____ DATA EXTRACT

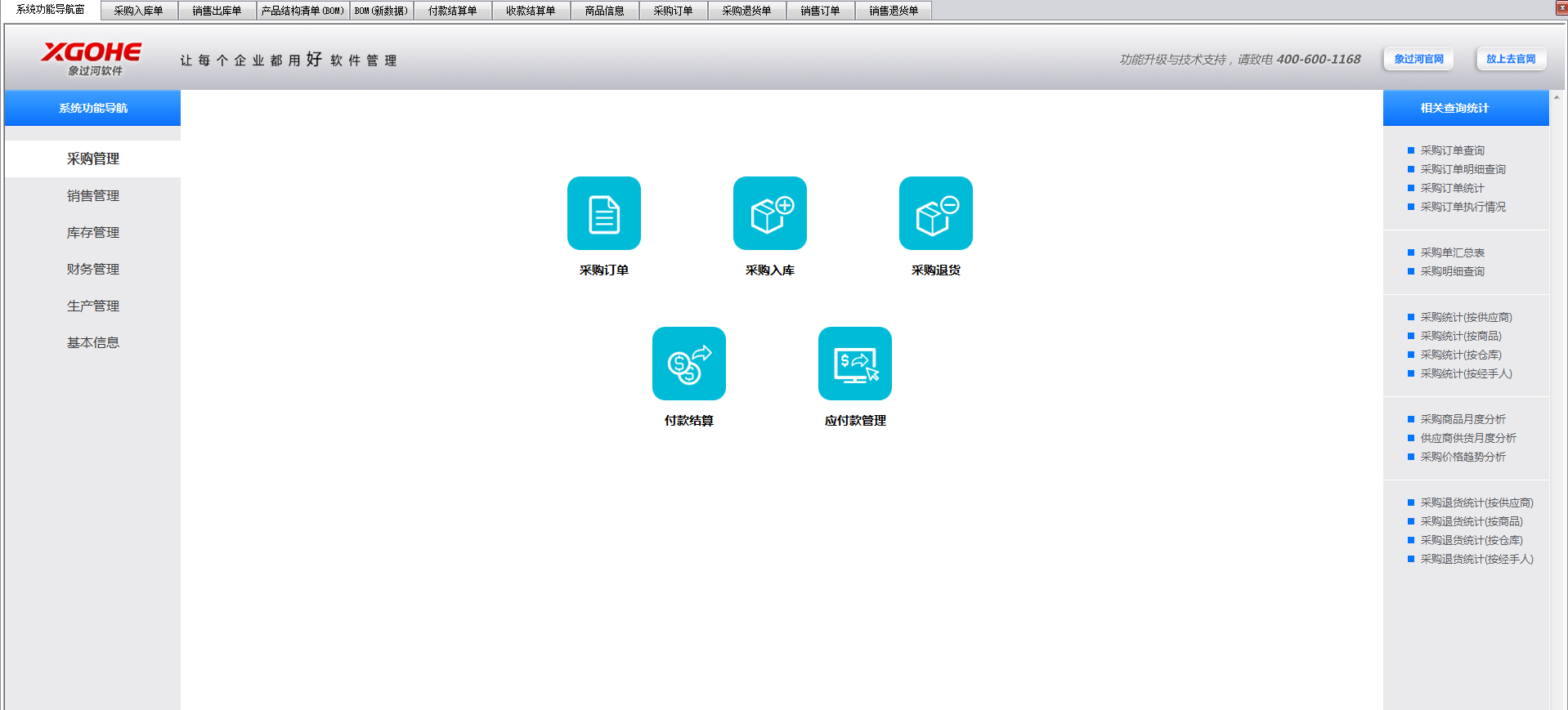The width and height of the screenshot is (1568, 710).
Task: Go to 生产管理 in the sidebar
Action: 92,306
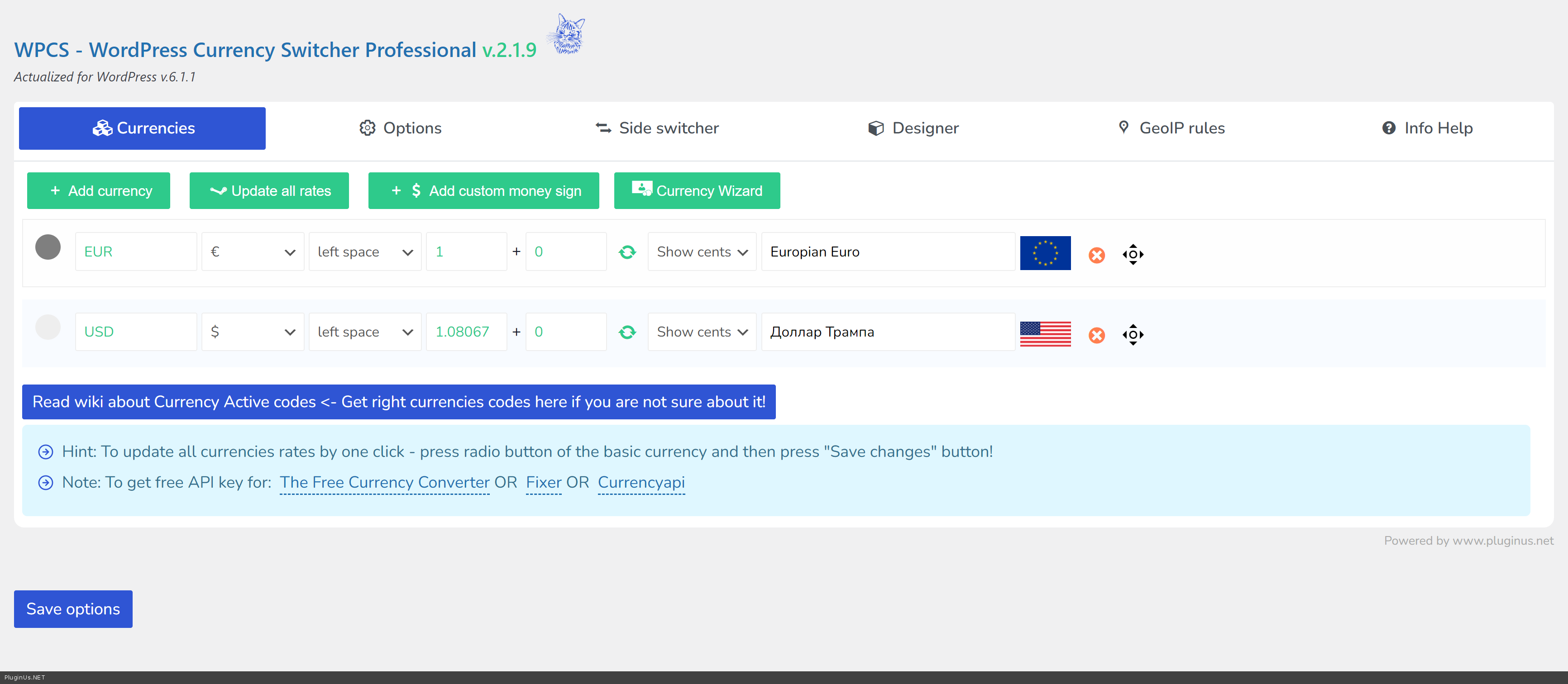This screenshot has height=684, width=1568.
Task: Click the USD rate input field
Action: coord(466,332)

________

■ TASK REQUIREMENTS ■
Please rewrite these entries with "screenshot" changed to "image" wherever it occurs, keeping everything else the same and omitting the pictures.

■ ANSWER TO THE TASK ■
The width and height of the image is (1568, 710).
Task: Go to 生产管理 in the sidebar
Action: 92,306
This image has height=684, width=1568.
Task: Click the USD rate input field
Action: coord(466,332)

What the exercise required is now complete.